Accepted for/Published in: JMIR Medical Informatics
Date Submitted: Jan 17, 2026
Date Accepted: Jun 1, 2026
Exploring the Role of Large Language Models in Primary Care: A Qualitative Study of Physicians in the United States and the Netherlands
ABSTRACT
Background:
Primary care is becoming increasingly complex, with primary care physicians (PCPs) facing rising workloads driven by workforce shortages, growing administrative demands, and expanding clinical responsibilities. These pressures have been associated with increased stress and risk of burnout among PCPs, potentially threatening the sustainability and quality of primary care delivery. Recent advances in large language models (LLMs) offer new opportunities to support PCPs across clinical, administrative, and communication-related tasks within their workflows. Understanding how these technologies are perceived and used in primary care practice is therefore critical to inform their safe, effective, and human-centered implementation.
Objective:
The objective of this study is to explore primary care physicians’ perceptions and experiences regarding the use of LLMs in clinical practice, with particular attention to clinical usability, communication and teamwork, and implications for everyday workflows.
Methods:
We conducted a qualitative study using semi-structured interviews with 15 primary care physicians from the United States and the Netherlands. Data were collected between February and June 2025 and analyzed using inductive thematic analysis. Thematic analysis was performed iteratively, with themes developed through affinity diagramming, team-based coding, regular reflexive discussions with an experienced advisor, and a practicing primary care physician.
Results:
From our thematic analysis, we identified three overarching categories: (1) Clinical work support, (2) Teamwork and communication, and (3) Risks and concerns. In total, these categories encompass ten emerging themes related to the use of LLMs in primary care clinical practice. Each theme consists of a set of subthemes.
Conclusions:
LLMs are being integrated into primary care as both clinical and communication support tools, assisting with diagnostic reasoning, administrative tasks, workload management, and interprofessional and patient communication.
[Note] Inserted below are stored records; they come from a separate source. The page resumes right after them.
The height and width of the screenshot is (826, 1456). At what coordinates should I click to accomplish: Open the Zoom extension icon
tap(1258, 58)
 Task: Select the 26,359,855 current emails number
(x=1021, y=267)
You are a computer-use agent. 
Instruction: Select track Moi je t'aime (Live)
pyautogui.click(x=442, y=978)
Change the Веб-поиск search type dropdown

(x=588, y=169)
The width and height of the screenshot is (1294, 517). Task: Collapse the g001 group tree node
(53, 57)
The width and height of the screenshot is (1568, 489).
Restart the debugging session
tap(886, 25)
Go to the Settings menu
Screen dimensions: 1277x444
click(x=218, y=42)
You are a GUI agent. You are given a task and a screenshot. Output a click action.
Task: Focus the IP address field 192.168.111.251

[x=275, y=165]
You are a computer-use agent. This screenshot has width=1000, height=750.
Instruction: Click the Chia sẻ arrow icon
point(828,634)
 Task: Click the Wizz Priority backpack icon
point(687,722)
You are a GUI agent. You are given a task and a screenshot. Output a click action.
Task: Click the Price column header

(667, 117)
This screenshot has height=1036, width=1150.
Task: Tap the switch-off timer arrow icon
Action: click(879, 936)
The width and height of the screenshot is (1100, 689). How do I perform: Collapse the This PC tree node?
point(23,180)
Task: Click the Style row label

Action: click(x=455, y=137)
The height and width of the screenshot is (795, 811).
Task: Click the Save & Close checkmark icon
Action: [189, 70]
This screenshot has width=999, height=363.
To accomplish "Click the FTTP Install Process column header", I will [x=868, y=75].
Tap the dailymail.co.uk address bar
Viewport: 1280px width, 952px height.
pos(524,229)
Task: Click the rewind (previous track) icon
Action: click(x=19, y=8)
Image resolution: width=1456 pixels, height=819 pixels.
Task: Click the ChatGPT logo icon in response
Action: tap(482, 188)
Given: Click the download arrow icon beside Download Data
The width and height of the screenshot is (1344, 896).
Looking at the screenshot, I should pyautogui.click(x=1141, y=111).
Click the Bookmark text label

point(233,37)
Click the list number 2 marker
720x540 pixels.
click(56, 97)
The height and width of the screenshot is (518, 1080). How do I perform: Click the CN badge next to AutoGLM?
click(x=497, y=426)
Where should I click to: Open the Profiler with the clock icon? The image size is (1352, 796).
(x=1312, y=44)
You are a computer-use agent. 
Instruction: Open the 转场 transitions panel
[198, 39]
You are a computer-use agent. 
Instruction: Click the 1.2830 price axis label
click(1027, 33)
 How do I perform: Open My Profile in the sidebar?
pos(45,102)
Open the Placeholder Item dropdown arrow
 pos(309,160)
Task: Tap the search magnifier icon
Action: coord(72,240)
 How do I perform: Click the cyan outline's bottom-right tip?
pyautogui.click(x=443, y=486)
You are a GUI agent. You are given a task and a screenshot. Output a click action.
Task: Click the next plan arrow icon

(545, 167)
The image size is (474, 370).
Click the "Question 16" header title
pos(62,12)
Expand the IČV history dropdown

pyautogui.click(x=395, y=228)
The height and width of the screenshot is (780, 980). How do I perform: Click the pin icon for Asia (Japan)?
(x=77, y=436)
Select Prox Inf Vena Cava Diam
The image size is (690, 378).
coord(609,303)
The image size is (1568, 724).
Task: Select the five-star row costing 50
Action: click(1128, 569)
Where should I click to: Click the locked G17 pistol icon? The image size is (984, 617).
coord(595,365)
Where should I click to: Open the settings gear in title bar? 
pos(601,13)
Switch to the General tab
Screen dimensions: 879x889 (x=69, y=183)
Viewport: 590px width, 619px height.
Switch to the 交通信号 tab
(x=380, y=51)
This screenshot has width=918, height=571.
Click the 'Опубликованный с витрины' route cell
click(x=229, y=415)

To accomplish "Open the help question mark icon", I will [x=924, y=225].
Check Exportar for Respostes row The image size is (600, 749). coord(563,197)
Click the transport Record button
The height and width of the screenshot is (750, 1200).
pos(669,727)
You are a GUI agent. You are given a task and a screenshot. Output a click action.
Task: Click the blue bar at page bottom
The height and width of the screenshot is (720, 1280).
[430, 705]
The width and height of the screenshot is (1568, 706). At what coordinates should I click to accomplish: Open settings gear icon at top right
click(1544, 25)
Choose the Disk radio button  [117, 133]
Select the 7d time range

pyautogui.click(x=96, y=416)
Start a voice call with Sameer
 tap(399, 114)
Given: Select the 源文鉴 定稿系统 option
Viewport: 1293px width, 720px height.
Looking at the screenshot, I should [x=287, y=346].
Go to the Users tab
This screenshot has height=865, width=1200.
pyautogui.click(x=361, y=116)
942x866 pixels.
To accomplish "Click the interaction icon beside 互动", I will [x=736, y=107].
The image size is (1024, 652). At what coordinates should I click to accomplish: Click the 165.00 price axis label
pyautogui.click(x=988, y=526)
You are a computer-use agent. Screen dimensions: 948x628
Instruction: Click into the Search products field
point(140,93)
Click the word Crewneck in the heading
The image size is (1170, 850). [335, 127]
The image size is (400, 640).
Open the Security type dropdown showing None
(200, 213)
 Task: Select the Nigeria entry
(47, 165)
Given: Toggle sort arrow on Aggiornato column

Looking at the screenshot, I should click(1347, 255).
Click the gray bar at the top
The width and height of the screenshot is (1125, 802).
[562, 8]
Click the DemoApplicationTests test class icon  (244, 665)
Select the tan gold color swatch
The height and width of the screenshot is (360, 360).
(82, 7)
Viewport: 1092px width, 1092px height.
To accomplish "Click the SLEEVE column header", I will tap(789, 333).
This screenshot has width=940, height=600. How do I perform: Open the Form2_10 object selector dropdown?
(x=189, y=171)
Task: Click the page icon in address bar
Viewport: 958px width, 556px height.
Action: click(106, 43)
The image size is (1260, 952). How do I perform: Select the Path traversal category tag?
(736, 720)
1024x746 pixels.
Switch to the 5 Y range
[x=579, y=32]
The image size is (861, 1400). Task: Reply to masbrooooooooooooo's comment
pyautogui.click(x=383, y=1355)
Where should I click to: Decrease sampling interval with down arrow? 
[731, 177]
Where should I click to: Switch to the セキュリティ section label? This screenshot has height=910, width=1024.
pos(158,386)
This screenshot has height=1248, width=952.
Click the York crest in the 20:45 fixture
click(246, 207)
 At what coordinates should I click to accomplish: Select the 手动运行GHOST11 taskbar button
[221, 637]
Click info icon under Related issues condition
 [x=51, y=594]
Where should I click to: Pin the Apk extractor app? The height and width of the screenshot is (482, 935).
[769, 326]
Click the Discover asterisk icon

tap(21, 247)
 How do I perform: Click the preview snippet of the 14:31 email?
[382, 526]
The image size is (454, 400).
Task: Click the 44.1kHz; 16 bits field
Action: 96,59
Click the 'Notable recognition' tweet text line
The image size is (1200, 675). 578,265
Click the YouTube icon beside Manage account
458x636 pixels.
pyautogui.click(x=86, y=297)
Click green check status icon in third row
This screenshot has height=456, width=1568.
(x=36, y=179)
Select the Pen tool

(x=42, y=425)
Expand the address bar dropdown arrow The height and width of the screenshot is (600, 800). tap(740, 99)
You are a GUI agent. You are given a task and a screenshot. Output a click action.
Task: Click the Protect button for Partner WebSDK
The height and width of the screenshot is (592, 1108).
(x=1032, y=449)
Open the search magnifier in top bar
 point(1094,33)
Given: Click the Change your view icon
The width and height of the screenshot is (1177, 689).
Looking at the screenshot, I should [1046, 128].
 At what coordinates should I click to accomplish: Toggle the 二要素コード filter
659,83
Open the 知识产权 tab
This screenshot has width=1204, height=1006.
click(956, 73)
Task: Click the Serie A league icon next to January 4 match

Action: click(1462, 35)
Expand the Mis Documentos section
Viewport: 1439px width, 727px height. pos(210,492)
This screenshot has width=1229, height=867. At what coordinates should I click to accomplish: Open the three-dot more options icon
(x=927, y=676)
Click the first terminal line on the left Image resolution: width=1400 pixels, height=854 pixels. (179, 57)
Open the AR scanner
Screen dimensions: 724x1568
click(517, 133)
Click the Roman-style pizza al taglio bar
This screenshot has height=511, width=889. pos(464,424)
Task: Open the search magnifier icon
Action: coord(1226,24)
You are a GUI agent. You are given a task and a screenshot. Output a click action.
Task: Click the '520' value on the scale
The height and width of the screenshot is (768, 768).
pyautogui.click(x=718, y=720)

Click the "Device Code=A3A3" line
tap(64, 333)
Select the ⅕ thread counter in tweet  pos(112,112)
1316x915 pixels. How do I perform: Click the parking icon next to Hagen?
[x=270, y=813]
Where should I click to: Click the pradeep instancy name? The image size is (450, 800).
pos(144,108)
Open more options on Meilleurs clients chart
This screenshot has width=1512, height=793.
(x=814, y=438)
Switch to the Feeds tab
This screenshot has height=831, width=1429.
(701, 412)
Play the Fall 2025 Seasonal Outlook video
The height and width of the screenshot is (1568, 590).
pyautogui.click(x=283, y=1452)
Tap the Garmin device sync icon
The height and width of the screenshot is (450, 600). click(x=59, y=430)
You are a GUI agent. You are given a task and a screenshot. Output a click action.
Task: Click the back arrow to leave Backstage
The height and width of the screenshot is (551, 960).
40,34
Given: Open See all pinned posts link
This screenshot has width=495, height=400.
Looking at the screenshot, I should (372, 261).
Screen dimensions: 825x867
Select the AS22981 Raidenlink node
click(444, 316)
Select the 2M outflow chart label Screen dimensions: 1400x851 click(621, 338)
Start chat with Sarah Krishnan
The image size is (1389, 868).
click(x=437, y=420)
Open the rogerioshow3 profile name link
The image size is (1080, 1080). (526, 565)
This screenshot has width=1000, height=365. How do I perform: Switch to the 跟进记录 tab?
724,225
While PCPs reported perceived benefits, they also expressed concerns about safety, efficiency, authenticity, and the preservation of the therapeutic relationship, highlighting the need for careful, context-sensitive use. Understanding how clinicians navigate these trade-offs in everyday practice is essential to ensure that LLMs support high-quality, patient-centered primary care and inform organizational policy and LLM design.